One of the officers later said that he saw a flash of light which he believed to be muzzle flash from a gun being fired. The other officer said he thought he saw a reflection of light on a metallic object, Schubert said.
The bodycam video captured the flash of light but the source of the light was unclear.
The object in Clark’s hand was later identified as a cell phone.
A forensic examination of the phone later showed that Clark was not recording the officers at the time of the shooting.
The bodycam showed the officers talking immediately after the shooting, discussing if they were hit and how to safely remove what they believed to be a gun.
A toxicology report showed that Clark had alcohol, Xanax, codeine, hydrocodone, marijuana, and cocaine metabolite in his blood.
“This is a difficult day for Sacramento,” Sacramento Mayor Darrell Steinberg said at his own press conference outside City Hall after Schubert’s announcement.
Steinberg apologized to the Clark family multiple times and said he hoped the case would be “a tipping point for our community and not a breaking point,” the Sacramento Bee reported.
“Today’s announcement only deepens our commitment to transformational community policing and better training,” the mayor said. “Today’s announcement only deepens our commitment to changing the legal standard from whether a shooting was reasonable to whether it could have been prevented. Today’s announcement only deepens our commitment to making sustained and meaningful investments in our neighborhoods and our young people.”
On Monday, activists demanded that Becerra file charges against the Sacramento police officers who fatally shot Clark on March 18, 2018, since the Sacramento County district attorney would not, the Sacramento Bee reported.
“Enough is enough,” the Reverend Shane Harris, president of the People’s Alliance for Justice, said during a press conference on Monday after he delivered a letter to Becerra’s aide asking the attorney general to file charges.
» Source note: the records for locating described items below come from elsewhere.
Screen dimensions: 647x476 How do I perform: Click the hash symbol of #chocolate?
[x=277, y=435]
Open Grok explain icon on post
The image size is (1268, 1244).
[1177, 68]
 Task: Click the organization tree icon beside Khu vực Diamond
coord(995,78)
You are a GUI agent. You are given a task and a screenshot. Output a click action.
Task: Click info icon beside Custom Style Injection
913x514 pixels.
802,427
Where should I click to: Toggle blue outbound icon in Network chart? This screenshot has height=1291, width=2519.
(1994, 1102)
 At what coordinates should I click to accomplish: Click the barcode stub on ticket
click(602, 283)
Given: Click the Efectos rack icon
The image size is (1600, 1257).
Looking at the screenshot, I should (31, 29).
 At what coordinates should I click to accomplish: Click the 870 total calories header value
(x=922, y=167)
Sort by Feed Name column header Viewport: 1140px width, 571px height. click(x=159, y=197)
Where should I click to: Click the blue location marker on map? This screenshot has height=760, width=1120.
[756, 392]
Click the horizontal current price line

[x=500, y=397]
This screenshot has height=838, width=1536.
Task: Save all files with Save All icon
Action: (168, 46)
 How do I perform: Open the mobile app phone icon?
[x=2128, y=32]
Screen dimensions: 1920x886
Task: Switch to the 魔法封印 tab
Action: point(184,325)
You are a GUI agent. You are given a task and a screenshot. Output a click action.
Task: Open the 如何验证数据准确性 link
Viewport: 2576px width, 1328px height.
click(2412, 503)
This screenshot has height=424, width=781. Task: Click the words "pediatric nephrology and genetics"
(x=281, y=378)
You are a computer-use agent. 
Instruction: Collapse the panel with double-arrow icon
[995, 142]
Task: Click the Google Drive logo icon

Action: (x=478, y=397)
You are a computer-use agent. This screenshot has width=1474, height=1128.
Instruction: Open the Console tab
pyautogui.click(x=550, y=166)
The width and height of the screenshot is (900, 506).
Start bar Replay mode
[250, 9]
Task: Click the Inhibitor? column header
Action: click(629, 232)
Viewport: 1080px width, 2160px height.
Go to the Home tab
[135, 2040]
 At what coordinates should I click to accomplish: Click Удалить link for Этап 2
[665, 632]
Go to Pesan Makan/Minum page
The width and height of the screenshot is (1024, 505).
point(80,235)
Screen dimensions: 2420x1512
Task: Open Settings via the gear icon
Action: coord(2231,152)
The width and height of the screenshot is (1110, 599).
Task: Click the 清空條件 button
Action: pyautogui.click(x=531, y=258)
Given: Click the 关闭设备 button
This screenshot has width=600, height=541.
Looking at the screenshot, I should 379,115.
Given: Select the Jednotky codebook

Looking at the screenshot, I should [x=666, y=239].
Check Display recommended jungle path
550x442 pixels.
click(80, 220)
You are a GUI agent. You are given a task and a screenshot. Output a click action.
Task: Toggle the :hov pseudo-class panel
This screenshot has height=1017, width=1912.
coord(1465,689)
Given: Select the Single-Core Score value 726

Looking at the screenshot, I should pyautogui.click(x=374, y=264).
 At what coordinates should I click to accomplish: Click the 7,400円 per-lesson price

“Please, Attorney General Xavier Becerra, do the right thing,” Harris said. “Charge Officers Terrence Mercadel and Jared Robinet with the killing of Stephon Clark.”
The he asked Becerra to “stand with the community on the right side of history,” according to the Sacramento Bee.
Clark’s family has also called for the attorney general to intervene.
“I would like for the attorney general to prosecute the officers,” his brother, Stevante Clark, said Sunday, according to KTLA. “I want justice and accountability.”
Sacramento officials had prepared for expected protests ahead of Schubert’s announcement on March 2.
Police arrested 85 people who were protesting the Sacramento County district attorney’s decision not to charge the police officers who shot 22-year-old Stephon Clark on Monday night.